Reproduce the data below, swapping every instance of "Where should I click to" for "Where do I click to" and leaving everything else untouched.

# Entries provided

◇ ◇ ◇ ◇ ◇

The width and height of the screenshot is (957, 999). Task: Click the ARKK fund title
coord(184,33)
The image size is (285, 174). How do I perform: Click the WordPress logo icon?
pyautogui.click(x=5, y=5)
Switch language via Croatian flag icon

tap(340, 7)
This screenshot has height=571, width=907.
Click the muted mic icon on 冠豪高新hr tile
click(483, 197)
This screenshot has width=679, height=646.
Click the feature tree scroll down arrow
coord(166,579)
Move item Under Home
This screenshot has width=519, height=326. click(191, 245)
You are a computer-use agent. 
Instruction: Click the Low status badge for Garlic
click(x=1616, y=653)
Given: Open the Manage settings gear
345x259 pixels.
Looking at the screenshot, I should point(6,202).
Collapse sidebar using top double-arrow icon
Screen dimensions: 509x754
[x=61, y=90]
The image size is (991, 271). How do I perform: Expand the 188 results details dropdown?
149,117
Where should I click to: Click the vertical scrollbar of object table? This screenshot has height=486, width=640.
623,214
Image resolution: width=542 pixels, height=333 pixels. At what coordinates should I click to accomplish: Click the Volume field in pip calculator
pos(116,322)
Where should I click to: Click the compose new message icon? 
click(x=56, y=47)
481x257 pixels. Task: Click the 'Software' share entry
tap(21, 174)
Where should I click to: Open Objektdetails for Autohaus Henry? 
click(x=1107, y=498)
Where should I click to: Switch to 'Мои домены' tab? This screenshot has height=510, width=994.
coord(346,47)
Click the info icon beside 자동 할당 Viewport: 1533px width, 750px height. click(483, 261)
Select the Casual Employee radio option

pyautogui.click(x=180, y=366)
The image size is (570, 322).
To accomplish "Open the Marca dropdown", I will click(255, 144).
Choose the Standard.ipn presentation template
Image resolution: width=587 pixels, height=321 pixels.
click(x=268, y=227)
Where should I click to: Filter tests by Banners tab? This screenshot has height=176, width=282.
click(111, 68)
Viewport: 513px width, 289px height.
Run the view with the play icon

◇ ◇ ◇ ◇ ◇

# Problem solution
The width and height of the screenshot is (957, 999). Task: Click the ARKK fund title
coord(184,33)
The image size is (285, 174). How do I perform: Click the WordPress logo icon?
pyautogui.click(x=5, y=5)
Switch language via Croatian flag icon

tap(340, 7)
This screenshot has height=571, width=907.
Click the muted mic icon on 冠豪高新hr tile
click(483, 197)
This screenshot has width=679, height=646.
Click the feature tree scroll down arrow
coord(166,579)
Move item Under Home
This screenshot has width=519, height=326. click(191, 245)
You are a computer-use agent. 
Instruction: Click the Low status badge for Garlic
click(x=1616, y=653)
Given: Open the Manage settings gear
345x259 pixels.
Looking at the screenshot, I should point(6,202).
Collapse sidebar using top double-arrow icon
Screen dimensions: 509x754
[x=61, y=90]
The image size is (991, 271). How do I perform: Expand the 188 results details dropdown?
149,117
Where do I click to: Click the vertical scrollbar of object table? This screenshot has height=486, width=640.
623,214
Image resolution: width=542 pixels, height=333 pixels. At what coordinates should I click to accomplish: Click the Volume field in pip calculator
pos(116,322)
Where do I click to: Click the compose new message icon? 
click(x=56, y=47)
481x257 pixels. Task: Click the 'Software' share entry
tap(21, 174)
Where do I click to: Open Objektdetails for Autohaus Henry? 
click(x=1107, y=498)
Where do I click to: Switch to 'Мои домены' tab? This screenshot has height=510, width=994.
coord(346,47)
Click the info icon beside 자동 할당 Viewport: 1533px width, 750px height. click(483, 261)
Select the Casual Employee radio option

pyautogui.click(x=180, y=366)
The image size is (570, 322).
To accomplish "Open the Marca dropdown", I will click(255, 144).
Choose the Standard.ipn presentation template
Image resolution: width=587 pixels, height=321 pixels.
click(x=268, y=227)
Where do I click to: Filter tests by Banners tab? This screenshot has height=176, width=282.
click(111, 68)
Viewport: 513px width, 289px height.
Run the view with the play icon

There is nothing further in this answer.